If you are building a properly diversified stock portfolio, the chances are some of your picks will perform badly. Long term TherapeuticsMD, Inc. (NASDAQ:TXMD) shareholders know that all too well, since the share price is down considerably over three years. Sadly for them, the share price is down 63% in that time. And the ride hasn't got any smoother in recent times over the last year, with the price 46% lower in that time. On top of that, the share price has dropped a further 28% in a month. Importantly, this could be a market reaction to the recently released financial results. You can check out the latest numbers in our company report.
Given that TherapeuticsMD didn't make a profit in the last twelve months, we'll focus on revenue growth to form a quick view of its business development. Generally speaking, companies without profits are expected to grow revenue every year, and at a good clip. That's because it's hard to be confident a company will be sustainable if revenue growth is negligible, and it never makes a profit.
Over three years, TherapeuticsMD grew revenue at 10.0% per year. That's a pretty good rate of top-line growth. So some shareholders would be frustrated with the compound loss of 28% per year. The market must have had really high expectations to be disappointed with this progress. So this is one stock that might be worth investigating further, or even adding to your watchlist.
The company's revenue and earnings (over time) are depicted in the image below (click to see the exact numbers).
It's good to see that there was some significant insider buying in the last three months. That's a positive. On the other hand, we think the revenue and earnings trends are much more meaningful measures of the business. You can see what analysts are predicting for TherapeuticsMD in this interactive graph of future profit estimates.
A Different Perspective
TherapeuticsMD shareholders are down 46% for the year, but the market itself is up 19%. However, keep in mind that even the best stocks will sometimes underperform the market over a twelve month period. Regrettably, last year's performance caps off a bad run, with the shareholders facing a total loss of 7.1% per year over five years. We realise that Buffett has said investors should 'buy when there is blood on the streets', but we caution that investors should first be sure they are buying a high quality businesses. If you want to research this stock further, the data on insider buying is an obvious place to start. You can click here to see who has been buying shares - and the price they paid.

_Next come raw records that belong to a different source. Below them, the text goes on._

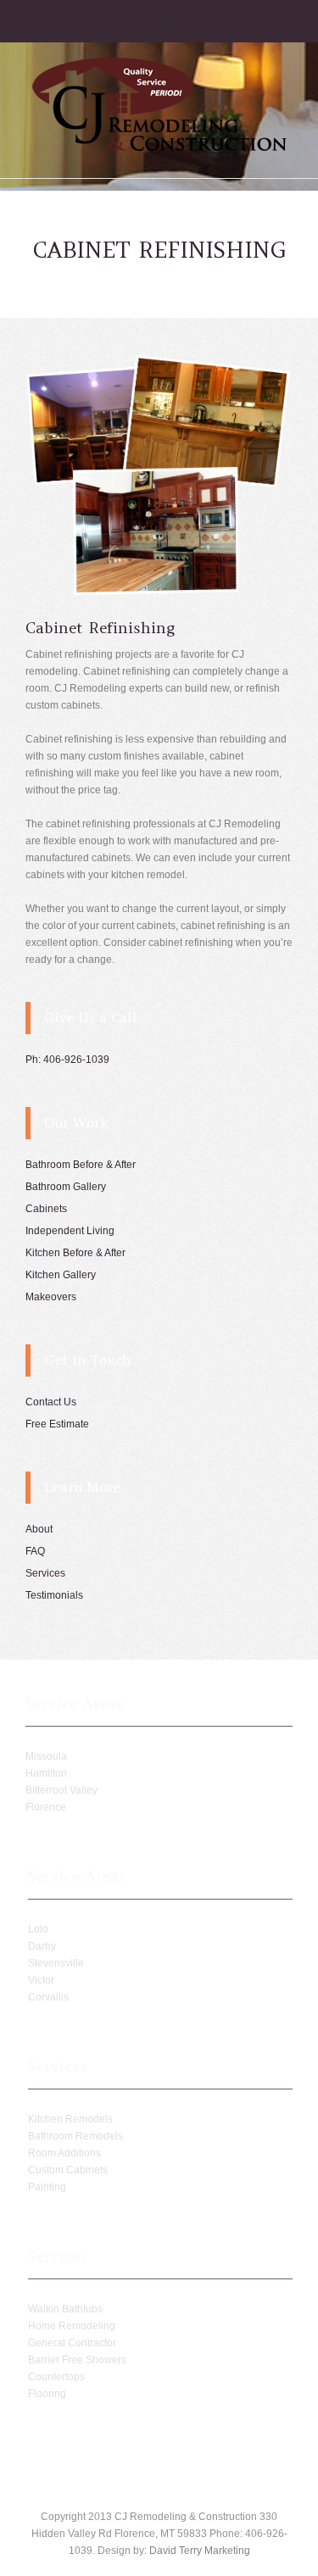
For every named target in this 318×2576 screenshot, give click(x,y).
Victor (41, 1980)
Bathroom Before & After (80, 1165)
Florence (45, 1807)
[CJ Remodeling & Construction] (159, 148)
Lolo (38, 1929)
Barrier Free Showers (77, 2360)
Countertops (56, 2377)
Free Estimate (57, 1424)
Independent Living (69, 1231)
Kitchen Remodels (70, 2119)
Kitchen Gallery (60, 1275)
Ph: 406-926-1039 (67, 1059)
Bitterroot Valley (61, 1790)
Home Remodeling (71, 2326)
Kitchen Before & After (75, 1253)
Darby (42, 1946)
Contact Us (50, 1402)
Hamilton (46, 1773)
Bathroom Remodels (75, 2136)
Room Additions (64, 2153)
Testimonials (54, 1595)
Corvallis (48, 1997)
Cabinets (46, 1209)
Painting (47, 2187)
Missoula (46, 1756)
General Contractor (72, 2343)
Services (45, 1573)
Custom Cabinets (68, 2170)
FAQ (35, 1551)
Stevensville (56, 1963)
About (39, 1529)
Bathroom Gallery (65, 1187)
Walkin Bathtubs (65, 2309)
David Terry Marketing (199, 2551)
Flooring (47, 2394)
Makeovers (50, 1297)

There are plenty of other companies that have insiders buying up shares. You probably do not want to miss this free list of growing companies that insiders are buying.
Please note, the market returns quoted in this article reflect the market weighted average returns of stocks that currently trade on US exchanges.
If you spot an error that warrants correction, please contact the editor at firstname.lastname@example.org. This article by Simply Wall St is general in nature. It does not constitute a recommendation to buy or sell any stock, and does not take account of your objectives, or your financial situation. Simply Wall St has no position in the stocks mentioned.